393 high speed vs adjusting speed in program

At a tournament one of my teams was having issues popping the motor controllers in the drive base motors. He had the 393 motors rigged for high speed at 160 rpm. He changed the motors back to 100 rpm and they didn’t have any problem. What if he set them at 160 rpm but we reduced the speed in the program, so that the bot is running at say 130 rpm. Will this work? Will the reduced torque we get at 160 rpm still be the same or is it just the speed that would change.

The torque will not improve at all with this setup. Adding more power increases speed and torque, so going with the HS-393 and reducing the power will reduce the torque as well as the speed.

What you really want to do is gear down the motors physically. So start with the faster motor and use gears (or chain+sprocket) to reduce the speed. This will inrease the torque proportionally. (Edit: You could also do the opposite and start with the slower 393 then gear for slightly faster speed.)

Here is some useful info about motors, and here is more background info on the issues you are having.

Another fix is to use a 6-motor speed drive instead of 4 (I assume you are using 4 because there typically aren’t issues with 6.)

Thank you Daniel that helped explain some things, appreciated

Glad to help :slight_smile:

Torque is always better then speed, on the safe side! :cool:

Not necessarily, if designed well speed can increase robot speed without hindering performance. I have also found intake rollers are better on speed.

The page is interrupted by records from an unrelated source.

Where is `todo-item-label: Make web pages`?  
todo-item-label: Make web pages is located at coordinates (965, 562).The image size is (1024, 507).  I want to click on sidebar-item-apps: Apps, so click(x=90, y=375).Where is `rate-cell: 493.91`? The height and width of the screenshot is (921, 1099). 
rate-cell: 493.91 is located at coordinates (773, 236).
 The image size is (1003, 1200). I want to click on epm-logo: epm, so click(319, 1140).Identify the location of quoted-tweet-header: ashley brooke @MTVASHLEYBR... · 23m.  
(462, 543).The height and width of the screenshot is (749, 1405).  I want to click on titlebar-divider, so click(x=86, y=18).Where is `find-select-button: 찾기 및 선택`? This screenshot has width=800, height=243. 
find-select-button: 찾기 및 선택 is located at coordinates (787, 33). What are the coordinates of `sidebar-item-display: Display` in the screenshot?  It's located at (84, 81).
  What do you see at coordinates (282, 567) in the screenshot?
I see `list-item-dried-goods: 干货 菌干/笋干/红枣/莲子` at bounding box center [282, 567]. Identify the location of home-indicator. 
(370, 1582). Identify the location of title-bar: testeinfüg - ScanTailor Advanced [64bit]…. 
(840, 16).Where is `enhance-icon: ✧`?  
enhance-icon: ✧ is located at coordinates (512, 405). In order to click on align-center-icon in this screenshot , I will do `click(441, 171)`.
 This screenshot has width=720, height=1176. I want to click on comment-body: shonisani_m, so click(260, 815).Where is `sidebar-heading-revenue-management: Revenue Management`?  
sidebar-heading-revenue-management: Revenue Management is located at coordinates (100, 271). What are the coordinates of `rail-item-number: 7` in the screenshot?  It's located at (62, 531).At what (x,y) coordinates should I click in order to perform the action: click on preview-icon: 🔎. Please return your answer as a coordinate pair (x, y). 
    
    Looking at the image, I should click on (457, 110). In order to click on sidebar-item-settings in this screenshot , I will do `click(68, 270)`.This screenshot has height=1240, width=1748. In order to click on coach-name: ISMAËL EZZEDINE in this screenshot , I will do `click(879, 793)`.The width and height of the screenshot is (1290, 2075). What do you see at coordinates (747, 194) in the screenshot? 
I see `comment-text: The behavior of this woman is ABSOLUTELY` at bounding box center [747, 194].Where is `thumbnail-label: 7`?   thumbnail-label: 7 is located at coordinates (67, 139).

Not at all. Some (rare) situations require torque. Otherwise, you should go as fast as you can without burning out your motors. Speed gives you more opportunities to pick up objects, get around defending robots, and score. With the object limit in this year’s game, moving slowly around the court is going to kill you in Finals.

be on the win side :wink:

In toss up, speed is the difference between a just ok robot, and a good robot. It can be the difference between winning and losing.